OpenEquivariance Acceleration¶
OpenEquivariance, presented in “An Efficient Sparse Kernel Generator for O(3)-Equivariant Deep Networks”, is an open-source GPU kernel generator for Clebsch-Gordon tensor products in rotation-equivariant deep neural networks. It provides up to an order of magnitude acceleration over standard implementations by generating fast GPU kernels for tensor product operations.
Requirements:
PyTorch >= 2.7
CUDA-compatible GPU (NVIDIA or AMD with HIP support)
OpenEquivariance library installed, i.e.
pip install openequivarianceGCC 9+ for compilation
Training with OpenEquivariance¶
To enable OpenEquivariance acceleration during training, use the modify() wrapper in your configuration file. This applies the OpenEquivariance modifier to replace standard tensor product operations with optimized GPU kernels:
training_module:
_target_: nequip.train.EMALightningModule
# ... other training module configurations ...
model:
_target_: nequip.model.modify
modifiers:
- modifier: enable_OpenEquivariance
model:
_target_: nequip.model.NequIPGNNModel
seed: 123
model_dtype: float32
type_names: [C, H, O, Cu]
r_max: 5.0
num_layers: 4
l_max: 2
num_features: 32
# ... your standard model configuration ...
The modify() function wraps your base model and applies the specified modifiers. The enable_OpenEquivariance modifier serves as a drop-in replacement for standard tensor product operations, utilizing JIT kernel generation for optimal performance.
OpenEquivariance composes with torch.compile, and can be used in conjunction with train-time compilation, provided the NequIP version is at least v0.12.0 and OpenEquivariance installation is at least v0.3.0.

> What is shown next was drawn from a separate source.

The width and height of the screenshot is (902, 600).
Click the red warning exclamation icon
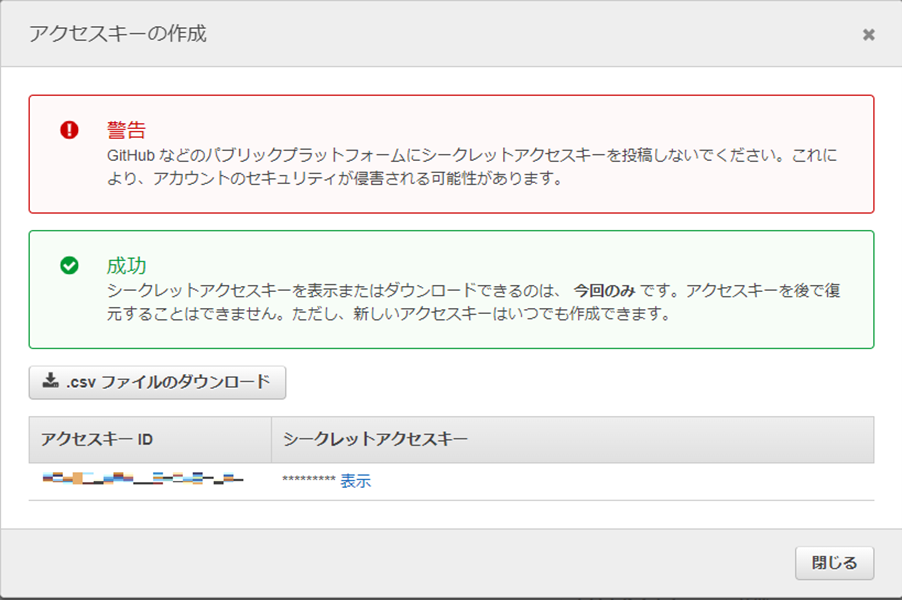coord(69,130)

Inference with OpenEquivariance¶
OpenEquivariance is supported for inference with:
ASE via TorchScript or AOT Inductor compilation using
nequip-compile
ASE Integration¶
First, compile your model with OpenEquivariance support using either TorchScript or AOT Inductor:
TorchScript compilation (PyTorch < 2.10 only):
nequip-compile /path/to/model.ckpt /path/to/compiled_model.nequip.pth \
--mode torchscript \
--device cuda \
--target ase \
--modifiers enable_OpenEquivariance
AOT Inductor compilation (requires PyTorch >= 2.9):
nequip-compile /path/to/model.ckpt /path/to/compiled_model.nequip.pt2 \
--mode aotinductor \
--device cuda \
--target ase \
--modifiers enable_OpenEquivariance
To use the compiled model with ASE, you must explicitly import OpenEquivariance in your Python script before loading the model:
import openequivariance # Required: must import before loading compiled model
from nequip.integrations.ase import NequIPCalculator
# Load the compiled model
calc = NequIPCalculator.from_compiled_model(
"/path/to/compiled_model.nequip.pth", # or .nequip.pt2 for AOTI
device="cuda"
)
# Use with ASE atoms object
atoms.calc = calc
energy = atoms.get_potential_energy()
forces = atoms.get_forces()
If openequivariance is not imported before model loading, you will encounter this error:
RuntimeError: Couldn't resolve type '{}', did you forget to add its build dependency?__torch__.torch.classes.libtorch_tp_jit.TorchJITConv
LAMMPS ML-IAP Integration¶
OpenEquivariance can also be used with LAMMPS through the ML-IAP interface. This provides a stable integration path for production molecular dynamics simulations with OpenEquivariance acceleration.
To prepare a model for LAMMPS ML-IAP with OpenEquivariance:
nequip-prepare-lmp-mliap \
/path/to/model_file \
/path/to/output.nequip.lmp.pt \
--modifiers enable_OpenEquivariance
Where model_file can be either a checkpoint file (.ckpt) or package file.
The resulting .nequip.lmp.pt file can be used directly in LAMMPS scripts with the pair_style mliap command.
See the ML-IAP documentation for complete usage instructions and examples.